Top of Exercise inputs

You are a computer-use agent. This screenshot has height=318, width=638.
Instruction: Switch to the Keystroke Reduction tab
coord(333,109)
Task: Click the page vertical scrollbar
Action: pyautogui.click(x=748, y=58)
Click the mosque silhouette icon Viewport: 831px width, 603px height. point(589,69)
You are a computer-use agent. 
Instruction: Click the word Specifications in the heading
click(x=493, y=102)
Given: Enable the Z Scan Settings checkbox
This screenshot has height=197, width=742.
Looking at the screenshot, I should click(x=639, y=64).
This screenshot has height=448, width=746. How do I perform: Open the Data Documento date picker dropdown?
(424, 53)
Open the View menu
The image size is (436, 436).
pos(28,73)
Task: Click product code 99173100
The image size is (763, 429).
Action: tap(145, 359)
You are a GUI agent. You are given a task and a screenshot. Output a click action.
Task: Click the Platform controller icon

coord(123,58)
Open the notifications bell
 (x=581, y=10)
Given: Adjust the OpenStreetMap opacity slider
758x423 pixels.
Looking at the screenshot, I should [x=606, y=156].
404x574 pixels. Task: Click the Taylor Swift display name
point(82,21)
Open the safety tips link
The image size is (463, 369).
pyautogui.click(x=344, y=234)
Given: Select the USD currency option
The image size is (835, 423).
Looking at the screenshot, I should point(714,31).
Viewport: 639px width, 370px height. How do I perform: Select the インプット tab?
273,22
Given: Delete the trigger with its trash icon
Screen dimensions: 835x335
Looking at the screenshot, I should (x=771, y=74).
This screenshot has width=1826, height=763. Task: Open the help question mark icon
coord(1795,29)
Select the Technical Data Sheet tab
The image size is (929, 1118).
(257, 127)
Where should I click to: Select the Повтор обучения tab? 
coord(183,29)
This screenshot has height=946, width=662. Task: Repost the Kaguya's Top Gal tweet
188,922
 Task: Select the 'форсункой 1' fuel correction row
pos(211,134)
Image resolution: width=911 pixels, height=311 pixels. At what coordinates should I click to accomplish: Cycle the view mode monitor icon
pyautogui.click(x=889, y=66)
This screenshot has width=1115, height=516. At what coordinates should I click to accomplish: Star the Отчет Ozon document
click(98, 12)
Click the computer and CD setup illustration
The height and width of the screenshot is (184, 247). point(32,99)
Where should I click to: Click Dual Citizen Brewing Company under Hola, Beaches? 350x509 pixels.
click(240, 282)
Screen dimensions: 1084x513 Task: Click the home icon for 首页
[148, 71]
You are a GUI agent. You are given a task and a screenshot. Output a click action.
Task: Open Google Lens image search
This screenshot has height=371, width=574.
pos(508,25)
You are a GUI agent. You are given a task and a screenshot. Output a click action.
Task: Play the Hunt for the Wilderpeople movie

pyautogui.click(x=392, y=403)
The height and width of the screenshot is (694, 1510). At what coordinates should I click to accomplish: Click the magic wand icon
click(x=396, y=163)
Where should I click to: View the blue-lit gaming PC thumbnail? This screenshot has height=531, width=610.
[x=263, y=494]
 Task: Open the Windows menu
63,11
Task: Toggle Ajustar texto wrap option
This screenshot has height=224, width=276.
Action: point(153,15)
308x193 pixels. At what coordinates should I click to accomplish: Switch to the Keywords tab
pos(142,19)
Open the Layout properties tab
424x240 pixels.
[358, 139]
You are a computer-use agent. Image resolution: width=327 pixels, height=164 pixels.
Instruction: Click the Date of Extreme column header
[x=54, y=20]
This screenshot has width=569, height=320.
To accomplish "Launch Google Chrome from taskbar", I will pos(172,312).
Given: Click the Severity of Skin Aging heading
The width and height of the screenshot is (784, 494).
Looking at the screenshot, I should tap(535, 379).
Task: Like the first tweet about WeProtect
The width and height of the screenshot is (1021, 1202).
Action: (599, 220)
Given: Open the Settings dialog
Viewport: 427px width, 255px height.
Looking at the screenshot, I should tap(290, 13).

Bottom of Exercise inputs

* Description of the task: Retype every line of the data above exactly.

* Answer section:
You are a computer-use agent. This screenshot has height=318, width=638.
Instruction: Switch to the Keystroke Reduction tab
coord(333,109)
Task: Click the page vertical scrollbar
Action: pyautogui.click(x=748, y=58)
Click the mosque silhouette icon Viewport: 831px width, 603px height. point(589,69)
You are a computer-use agent. 
Instruction: Click the word Specifications in the heading
click(x=493, y=102)
Given: Enable the Z Scan Settings checkbox
This screenshot has height=197, width=742.
Looking at the screenshot, I should click(x=639, y=64).
This screenshot has height=448, width=746. How do I perform: Open the Data Documento date picker dropdown?
(424, 53)
Open the View menu
The image size is (436, 436).
pos(28,73)
Task: Click product code 99173100
The image size is (763, 429).
Action: tap(145, 359)
You are a GUI agent. You are given a task and a screenshot. Output a click action.
Task: Click the Platform controller icon

coord(123,58)
Open the notifications bell
 (x=581, y=10)
Given: Adjust the OpenStreetMap opacity slider
758x423 pixels.
Looking at the screenshot, I should [x=606, y=156].
404x574 pixels. Task: Click the Taylor Swift display name
point(82,21)
Open the safety tips link
The image size is (463, 369).
pyautogui.click(x=344, y=234)
Given: Select the USD currency option
The image size is (835, 423).
Looking at the screenshot, I should point(714,31).
Viewport: 639px width, 370px height. How do I perform: Select the インプット tab?
273,22
Given: Delete the trigger with its trash icon
Screen dimensions: 835x335
Looking at the screenshot, I should (x=771, y=74).
This screenshot has width=1826, height=763. Task: Open the help question mark icon
coord(1795,29)
Select the Technical Data Sheet tab
The image size is (929, 1118).
(257, 127)
Where should I click to: Select the Повтор обучения tab? 
coord(183,29)
This screenshot has height=946, width=662. Task: Repost the Kaguya's Top Gal tweet
188,922
 Task: Select the 'форсункой 1' fuel correction row
pos(211,134)
Image resolution: width=911 pixels, height=311 pixels. At what coordinates should I click to accomplish: Cycle the view mode monitor icon
pyautogui.click(x=889, y=66)
This screenshot has width=1115, height=516. At what coordinates should I click to accomplish: Star the Отчет Ozon document
click(98, 12)
Click the computer and CD setup illustration
The height and width of the screenshot is (184, 247). point(32,99)
Where should I click to: Click Dual Citizen Brewing Company under Hola, Beaches? 350x509 pixels.
click(240, 282)
Screen dimensions: 1084x513 Task: Click the home icon for 首页
[148, 71]
You are a GUI agent. You are given a task and a screenshot. Output a click action.
Task: Open Google Lens image search
This screenshot has height=371, width=574.
pos(508,25)
You are a GUI agent. You are given a task and a screenshot. Output a click action.
Task: Play the Hunt for the Wilderpeople movie

pyautogui.click(x=392, y=403)
The height and width of the screenshot is (694, 1510). At what coordinates should I click to accomplish: Click the magic wand icon
click(x=396, y=163)
Where should I click to: View the blue-lit gaming PC thumbnail? This screenshot has height=531, width=610.
[x=263, y=494]
 Task: Open the Windows menu
63,11
Task: Toggle Ajustar texto wrap option
This screenshot has height=224, width=276.
Action: point(153,15)
308x193 pixels. At what coordinates should I click to accomplish: Switch to the Keywords tab
pos(142,19)
Open the Layout properties tab
424x240 pixels.
[358, 139]
You are a computer-use agent. Image resolution: width=327 pixels, height=164 pixels.
Instruction: Click the Date of Extreme column header
[x=54, y=20]
This screenshot has width=569, height=320.
To accomplish "Launch Google Chrome from taskbar", I will pos(172,312).
Given: Click the Severity of Skin Aging heading
The width and height of the screenshot is (784, 494).
Looking at the screenshot, I should tap(535, 379).
Task: Like the first tweet about WeProtect
The width and height of the screenshot is (1021, 1202).
Action: (599, 220)
Given: Open the Settings dialog
Viewport: 427px width, 255px height.
Looking at the screenshot, I should tap(290, 13).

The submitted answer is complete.